1. An electrostatic charge removing apparatus for a printing press, comprising:

mounting a plate;

the roller groove is formed in the bottom of the mounting plate;

the transmission rods are rotatably arranged on the inner walls of the two sides of the roller groove, and two ends of each transmission rod extend out of the mounting plate;

the motor is fixedly arranged on one side of the mounting plate, and an output shaft of the motor is fixedly connected with one end of the transmission rod;

the rolling roller is fixedly sleeved on the transmission rod and positioned in the roller groove, and the bottom of the rolling roller extends out of the mounting plate;

the copper conducting layer is fixedly sleeved on the rolling roller;

the sliding rod is slidably mounted on the inner wall of the top of the roller groove, the top end of the sliding rod extends out of the mounting plate, and the bottom end of the sliding rod extends into the roller groove;

the fixed plate is fixedly arranged at the top end of the sliding rod;

the spring is sleeved on the sliding rod in a sliding mode, the top end of the spring is fixedly connected with the bottom of the fixing plate, and the bottom end of the spring is fixedly connected with the top of the mounting plate;

the fixing block is fixedly mounted at the bottom end of the sliding rod and is positioned above the rolling roller;

and the guide structure is arranged on the fixed block.

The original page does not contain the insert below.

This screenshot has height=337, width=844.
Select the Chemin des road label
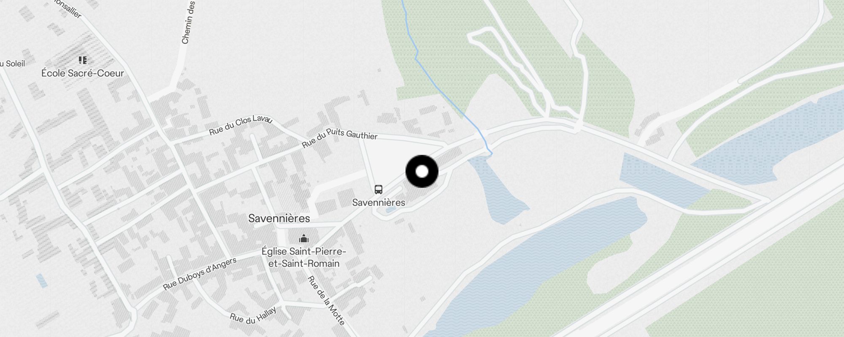pyautogui.click(x=188, y=22)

2. The static electricity removing apparatus of a printing machine according to claim 1, wherein the guiding structure comprises an arc-shaped groove, a copper conductive ball, a circular cavity, a copper conductive block, a copper rotating shaft, a wire and a grounding rod, the arc-shaped groove is provided at the bottom of the fixed block, the copper conductive ball is installed in the arc-shaped groove in a rolling manner, the bottom of the copper conductive ball extends out of the fixed block and contacts with the top of the copper conductive layer, the circular cavity is provided on the copper conductive ball, the copper conductive block is installed in the circular cavity in a rotating manner, the copper conductive block contacts with the inner wall of the circular cavity, the copper rotating shaft is fixedly installed at one side of the copper conductive block, one end of the copper conductive block, far away from the copper rotating shaft, extends out of the fixed block, and the copper rotating shaft is connected with the inner wall of one side of the arc-shaped groove in a rotating manner, the copper pivot runs through one side inner wall in circle chamber, wire fixed mounting is in the copper pivot is kept away from the one end of copper conducting block, earthing rod fixed mounting is in the output of wire.

3. The static electricity removing device of the printing machine as claimed in claim 2, wherein a first through hole is formed in an inner wall of one side of the arc-shaped groove, a first bearing is fixedly installed in the first through hole, and an inner ring of the first bearing is fixedly sleeved on the copper rotating shaft.

4. The static eliminating device of the printing machine as claimed in claim 3, wherein a second through hole is opened on the inner wall of one side of the circular cavity close to the first through hole, and the copper rotating shaft penetrates through the second through hole and is rotatably connected with the inner wall of the second through hole.

5. The static electricity removing device of the printing machine as claimed in claim 1, wherein a sliding hole is formed on an inner wall of the top of the roller slot, two positioning blocks are fixedly mounted on the inner wall of the sliding hole, positioning slots are formed on both sides of the sliding rod, and one sides of the two positioning blocks, which are close to each other, extend into the two positioning slots respectively and are connected with the inner walls of the positioning slots in a sliding manner.

6. The static eliminating device of the printing machine as claimed in claim 1, wherein the inner walls of the two sides of the roller groove are respectively provided with a third through hole, a second bearing is fixedly arranged in each of the two third through holes, and the inner rings of the two second bearings are fixedly sleeved on the transmission rod.